The following data set reflects one sample of eight individuals measured on one variable. The data are presented in the format suitable for entry into statistical software.
| Outcome | |
|---|---|
| 1 | .00 |
| 2 | .00 |
| 3 | 3.00 |
| 4 | 5.00 |
| 5 | 4.00 |
| 6 | 7.00 |
| 7 | 4.00 |
| 8 | 9.00 |
The following tables represent typical output from statistical software. Options, labels, and layout vary from program to program.
The table of descriptive statistics can be used to determine the inferential statistics.
| N | Mean | Std. Deviation | Std. Error Mean | |
|---|---|---|---|---|
| Outcome | 8 | 4.000 | 3.117 | 1.102 |
The table of inferential statistics shows the key elements to be calculated.
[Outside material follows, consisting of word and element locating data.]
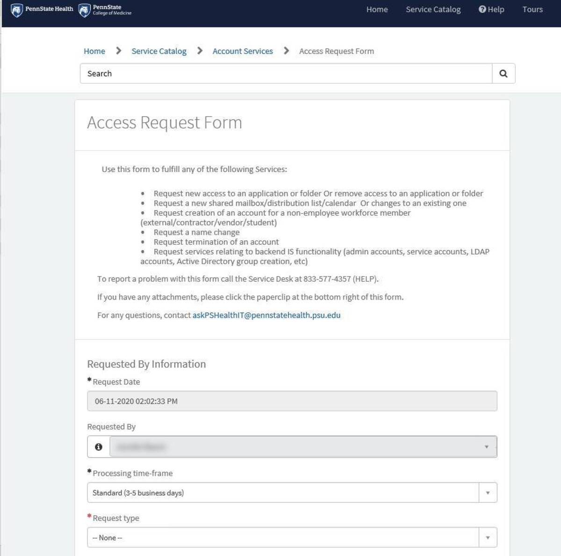Click the Penn State Health shield logo
This screenshot has height=556, width=561.
pos(17,10)
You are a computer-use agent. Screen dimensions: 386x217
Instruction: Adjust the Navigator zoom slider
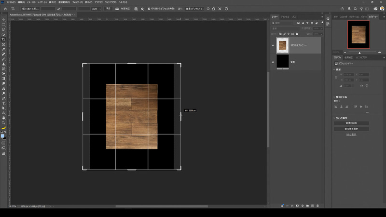[x=359, y=53]
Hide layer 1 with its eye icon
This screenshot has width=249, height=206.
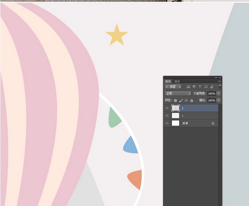point(167,115)
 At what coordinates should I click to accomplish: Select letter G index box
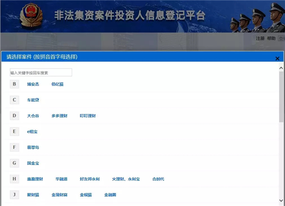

| t | df | p | Mean Difference | Lower CI | Upper CI | Cohen’s d | |
|---|---|---|---|---|---|---|---|
| Outcome | -2.722 | 7.000 | 0.030 | -3.000 | -5.606 | -.394 | -.963 |
Standard Error of the Mean: The standard error of the mean provides an estimate of how spread out the distribution of all possible random sample means would be.
\[SE_M = \frac{SD}{\sqrt{N}} = \frac{3.117}{\sqrt{8}} = 1.102\]
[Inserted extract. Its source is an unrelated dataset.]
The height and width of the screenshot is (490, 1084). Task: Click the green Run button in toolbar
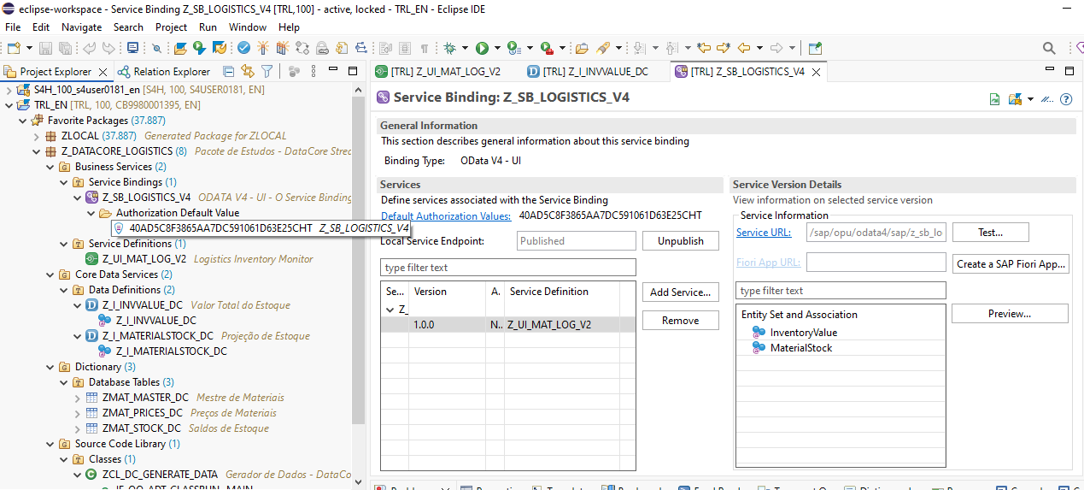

Mean Difference (Raw Effect): The Mean Difference is the difference between the sample mean and a user-specified test value or population mean.
\[M_{DIFF} = M - \mu = 4.000 − 7.000 = −3.000\]
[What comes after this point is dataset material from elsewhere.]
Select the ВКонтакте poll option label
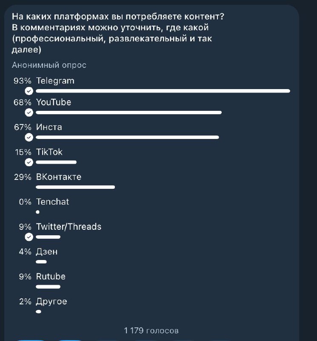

Statistical Significance: The t statistic is the ratio of the mean difference (raw effect) to the standard error of the mean.
\[t = \frac{M_{DIFF}}{SE_M} = \frac{-3.000}{1.102} = -2.722\]With df = 7, tCRITICAL = 2.365
Because t > tCRITICAL, p < .05
This would be considered a statistically significant finding.
Confidence Interval: For this design, the appropriate confidence interval is around (centered on) the mean difference (raw effect).
\[CI_{DIFF} = M_{DIFF} \pm (t_{CRITICAL} ) (SE_M) = -3.000 \pm (2.365) (1.102) = [ -5.606, -0.394 ]\]Thus, the researcher concludes that the true population mean difference is somewhere between -5.606 and -0.394 (knowing that the estimate could be wrong).
Effect Size: Cohen’s d Statistic provides a standardized effect size for the mean difference (raw effect).
\[d = \frac{M_{DIFF}}{SD} = \frac{-3.000}{3.117} = 0.963\]Given Cohen’s heuristics for interpreting effect sizes, this would be considered a large effect.
For this analysis, a sample mean has been compared to a user-specified test value (or a population mean). Thus, the summary and the inferential statistics focus on that difference. The first example focuses on statistical significance testing, whereas the second version includes and emphasizes interpretation of the confidence interval and effect size.
A one sample t test showed that the difference in Outcome scores between the current sample (N = 8, M = 4.00, SD = 3.12) and the hypothesized value (7.00) was statistically significant, t(7) = -2.72, p = .030.
Analyses revealed that the current sample (N = 8, M = 4.00, SD = 3.12) had dramatically higher Outcome scores than the hypothesized value (7.00), 95% CI [-5.61, -.39], d = -0.96, t(7) = -2.72, p = .030.